● Problem requirements:
Please reproduce every one of the rows below word for word, without changing anything.

● Entries shown:
╭──

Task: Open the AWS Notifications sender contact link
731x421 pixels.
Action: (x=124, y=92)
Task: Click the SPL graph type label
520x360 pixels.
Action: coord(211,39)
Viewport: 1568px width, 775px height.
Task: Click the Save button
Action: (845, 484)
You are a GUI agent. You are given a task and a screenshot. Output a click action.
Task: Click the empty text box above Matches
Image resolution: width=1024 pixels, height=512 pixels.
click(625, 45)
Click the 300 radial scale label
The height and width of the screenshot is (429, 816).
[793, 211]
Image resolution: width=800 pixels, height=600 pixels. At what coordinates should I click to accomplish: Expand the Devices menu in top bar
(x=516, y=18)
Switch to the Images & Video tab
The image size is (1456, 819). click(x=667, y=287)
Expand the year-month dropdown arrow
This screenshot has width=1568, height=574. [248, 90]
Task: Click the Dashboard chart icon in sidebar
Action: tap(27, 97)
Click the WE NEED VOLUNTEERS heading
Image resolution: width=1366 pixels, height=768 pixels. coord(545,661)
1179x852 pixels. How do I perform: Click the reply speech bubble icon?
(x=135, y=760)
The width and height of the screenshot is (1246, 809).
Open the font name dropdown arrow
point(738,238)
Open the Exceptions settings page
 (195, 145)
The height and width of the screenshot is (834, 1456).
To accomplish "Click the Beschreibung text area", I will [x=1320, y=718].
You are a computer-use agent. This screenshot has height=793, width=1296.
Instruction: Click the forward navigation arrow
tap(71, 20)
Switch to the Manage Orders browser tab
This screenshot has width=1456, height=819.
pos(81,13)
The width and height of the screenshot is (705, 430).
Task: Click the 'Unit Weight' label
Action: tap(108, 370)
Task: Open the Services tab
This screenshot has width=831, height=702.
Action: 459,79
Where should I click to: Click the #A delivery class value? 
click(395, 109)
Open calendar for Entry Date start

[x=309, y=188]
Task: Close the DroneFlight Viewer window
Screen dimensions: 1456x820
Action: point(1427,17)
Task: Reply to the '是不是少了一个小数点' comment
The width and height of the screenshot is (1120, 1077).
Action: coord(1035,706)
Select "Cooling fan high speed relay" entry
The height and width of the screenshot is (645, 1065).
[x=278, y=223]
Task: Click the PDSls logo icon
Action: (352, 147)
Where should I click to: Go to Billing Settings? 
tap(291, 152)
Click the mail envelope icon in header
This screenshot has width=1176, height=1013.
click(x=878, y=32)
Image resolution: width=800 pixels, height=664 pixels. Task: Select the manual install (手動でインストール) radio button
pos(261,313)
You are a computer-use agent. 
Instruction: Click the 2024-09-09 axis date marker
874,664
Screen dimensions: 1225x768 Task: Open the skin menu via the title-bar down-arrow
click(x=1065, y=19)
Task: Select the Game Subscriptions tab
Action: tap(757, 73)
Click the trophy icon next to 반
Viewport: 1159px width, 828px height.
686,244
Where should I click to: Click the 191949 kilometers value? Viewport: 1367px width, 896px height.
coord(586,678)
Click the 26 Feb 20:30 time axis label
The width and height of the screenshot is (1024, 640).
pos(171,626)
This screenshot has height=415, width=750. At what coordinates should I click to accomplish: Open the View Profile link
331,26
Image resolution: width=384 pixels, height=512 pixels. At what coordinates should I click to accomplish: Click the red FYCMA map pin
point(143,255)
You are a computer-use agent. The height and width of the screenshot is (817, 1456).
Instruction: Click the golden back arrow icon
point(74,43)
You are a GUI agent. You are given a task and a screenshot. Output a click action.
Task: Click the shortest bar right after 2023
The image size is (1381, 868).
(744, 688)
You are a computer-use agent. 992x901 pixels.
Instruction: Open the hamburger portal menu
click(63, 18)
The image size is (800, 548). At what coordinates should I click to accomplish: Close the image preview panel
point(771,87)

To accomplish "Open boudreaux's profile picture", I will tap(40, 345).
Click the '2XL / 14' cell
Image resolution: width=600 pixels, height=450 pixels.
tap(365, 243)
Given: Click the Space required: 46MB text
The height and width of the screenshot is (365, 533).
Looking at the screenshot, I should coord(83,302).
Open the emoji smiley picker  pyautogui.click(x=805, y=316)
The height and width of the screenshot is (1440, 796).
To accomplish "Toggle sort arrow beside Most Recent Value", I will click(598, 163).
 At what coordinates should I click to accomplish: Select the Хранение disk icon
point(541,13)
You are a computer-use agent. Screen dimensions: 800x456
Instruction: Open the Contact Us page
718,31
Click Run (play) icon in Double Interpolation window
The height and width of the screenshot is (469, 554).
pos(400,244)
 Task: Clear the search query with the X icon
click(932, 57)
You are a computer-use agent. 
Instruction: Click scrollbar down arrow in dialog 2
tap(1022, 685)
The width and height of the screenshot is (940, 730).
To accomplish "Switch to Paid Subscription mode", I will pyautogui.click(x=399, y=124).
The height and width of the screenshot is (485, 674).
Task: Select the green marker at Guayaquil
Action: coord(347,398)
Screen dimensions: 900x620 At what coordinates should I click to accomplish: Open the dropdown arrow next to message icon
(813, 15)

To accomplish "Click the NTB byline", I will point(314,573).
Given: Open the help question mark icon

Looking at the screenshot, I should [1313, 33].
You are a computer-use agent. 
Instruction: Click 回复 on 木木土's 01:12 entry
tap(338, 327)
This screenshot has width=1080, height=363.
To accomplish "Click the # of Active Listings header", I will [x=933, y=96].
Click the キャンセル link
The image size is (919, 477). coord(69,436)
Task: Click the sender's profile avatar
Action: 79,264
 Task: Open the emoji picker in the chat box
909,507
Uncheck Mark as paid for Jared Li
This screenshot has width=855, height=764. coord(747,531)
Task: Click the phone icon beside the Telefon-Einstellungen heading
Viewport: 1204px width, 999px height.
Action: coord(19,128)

╰──

● Right answer:
Task: Open the AWS Notifications sender contact link
731x421 pixels.
Action: (x=124, y=92)
Task: Click the SPL graph type label
520x360 pixels.
Action: coord(211,39)
Viewport: 1568px width, 775px height.
Task: Click the Save button
Action: (845, 484)
You are a GUI agent. You are given a task and a screenshot. Output a click action.
Task: Click the empty text box above Matches
Image resolution: width=1024 pixels, height=512 pixels.
click(625, 45)
Click the 300 radial scale label
The height and width of the screenshot is (429, 816).
[793, 211]
Image resolution: width=800 pixels, height=600 pixels. At what coordinates should I click to accomplish: Expand the Devices menu in top bar
(x=516, y=18)
Switch to the Images & Video tab
The image size is (1456, 819). click(x=667, y=287)
Expand the year-month dropdown arrow
This screenshot has width=1568, height=574. [248, 90]
Task: Click the Dashboard chart icon in sidebar
Action: tap(27, 97)
Click the WE NEED VOLUNTEERS heading
Image resolution: width=1366 pixels, height=768 pixels. coord(545,661)
1179x852 pixels. How do I perform: Click the reply speech bubble icon?
(x=135, y=760)
The width and height of the screenshot is (1246, 809).
Open the font name dropdown arrow
point(738,238)
Open the Exceptions settings page
 (195, 145)
The height and width of the screenshot is (834, 1456).
To accomplish "Click the Beschreibung text area", I will [x=1320, y=718].
You are a computer-use agent. This screenshot has height=793, width=1296.
Instruction: Click the forward navigation arrow
tap(71, 20)
Switch to the Manage Orders browser tab
This screenshot has width=1456, height=819.
pos(81,13)
The width and height of the screenshot is (705, 430).
Task: Click the 'Unit Weight' label
Action: tap(108, 370)
Task: Open the Services tab
This screenshot has width=831, height=702.
Action: 459,79
Where should I click to: Click the #A delivery class value? 
click(395, 109)
Open calendar for Entry Date start

[x=309, y=188]
Task: Close the DroneFlight Viewer window
Screen dimensions: 1456x820
Action: point(1427,17)
Task: Reply to the '是不是少了一个小数点' comment
The width and height of the screenshot is (1120, 1077).
Action: coord(1035,706)
Select "Cooling fan high speed relay" entry
The height and width of the screenshot is (645, 1065).
[x=278, y=223]
Task: Click the PDSls logo icon
Action: (352, 147)
Where should I click to: Go to Billing Settings? 
tap(291, 152)
Click the mail envelope icon in header
This screenshot has width=1176, height=1013.
click(x=878, y=32)
Image resolution: width=800 pixels, height=664 pixels. Task: Select the manual install (手動でインストール) radio button
pos(261,313)
You are a computer-use agent. 
Instruction: Click the 2024-09-09 axis date marker
874,664
Screen dimensions: 1225x768 Task: Open the skin menu via the title-bar down-arrow
click(x=1065, y=19)
Task: Select the Game Subscriptions tab
Action: tap(757, 73)
Click the trophy icon next to 반
Viewport: 1159px width, 828px height.
686,244
Where should I click to: Click the 191949 kilometers value? Viewport: 1367px width, 896px height.
coord(586,678)
Click the 26 Feb 20:30 time axis label
The width and height of the screenshot is (1024, 640).
pos(171,626)
This screenshot has height=415, width=750. At what coordinates should I click to accomplish: Open the View Profile link
331,26
Image resolution: width=384 pixels, height=512 pixels. At what coordinates should I click to accomplish: Click the red FYCMA map pin
point(143,255)
You are a computer-use agent. The height and width of the screenshot is (817, 1456).
Instruction: Click the golden back arrow icon
point(74,43)
You are a GUI agent. You are given a task and a screenshot. Output a click action.
Task: Click the shortest bar right after 2023
The image size is (1381, 868).
(744, 688)
You are a computer-use agent. 992x901 pixels.
Instruction: Open the hamburger portal menu
click(63, 18)
The image size is (800, 548). At what coordinates should I click to accomplish: Close the image preview panel
point(771,87)

To accomplish "Open boudreaux's profile picture", I will tap(40, 345).
Click the '2XL / 14' cell
Image resolution: width=600 pixels, height=450 pixels.
tap(365, 243)
Given: Click the Space required: 46MB text
The height and width of the screenshot is (365, 533).
Looking at the screenshot, I should coord(83,302).
Open the emoji smiley picker  pyautogui.click(x=805, y=316)
The height and width of the screenshot is (1440, 796).
To accomplish "Toggle sort arrow beside Most Recent Value", I will click(598, 163).
 At what coordinates should I click to accomplish: Select the Хранение disk icon
point(541,13)
You are a computer-use agent. Screen dimensions: 800x456
Instruction: Open the Contact Us page
718,31
Click Run (play) icon in Double Interpolation window
The height and width of the screenshot is (469, 554).
pos(400,244)
 Task: Clear the search query with the X icon
click(932, 57)
You are a computer-use agent. 
Instruction: Click scrollbar down arrow in dialog 2
tap(1022, 685)
The width and height of the screenshot is (940, 730).
To accomplish "Switch to Paid Subscription mode", I will pyautogui.click(x=399, y=124).
The height and width of the screenshot is (485, 674).
Task: Select the green marker at Guayaquil
Action: coord(347,398)
Screen dimensions: 900x620 At what coordinates should I click to accomplish: Open the dropdown arrow next to message icon
(813, 15)

To accomplish "Click the NTB byline", I will point(314,573).
Given: Open the help question mark icon

Looking at the screenshot, I should [1313, 33].
You are a computer-use agent. 
Instruction: Click 回复 on 木木土's 01:12 entry
tap(338, 327)
This screenshot has width=1080, height=363.
To accomplish "Click the # of Active Listings header", I will [x=933, y=96].
Click the キャンセル link
The image size is (919, 477). coord(69,436)
Task: Click the sender's profile avatar
Action: 79,264
 Task: Open the emoji picker in the chat box
909,507
Uncheck Mark as paid for Jared Li
This screenshot has width=855, height=764. coord(747,531)
Task: Click the phone icon beside the Telefon-Einstellungen heading
Viewport: 1204px width, 999px height.
Action: coord(19,128)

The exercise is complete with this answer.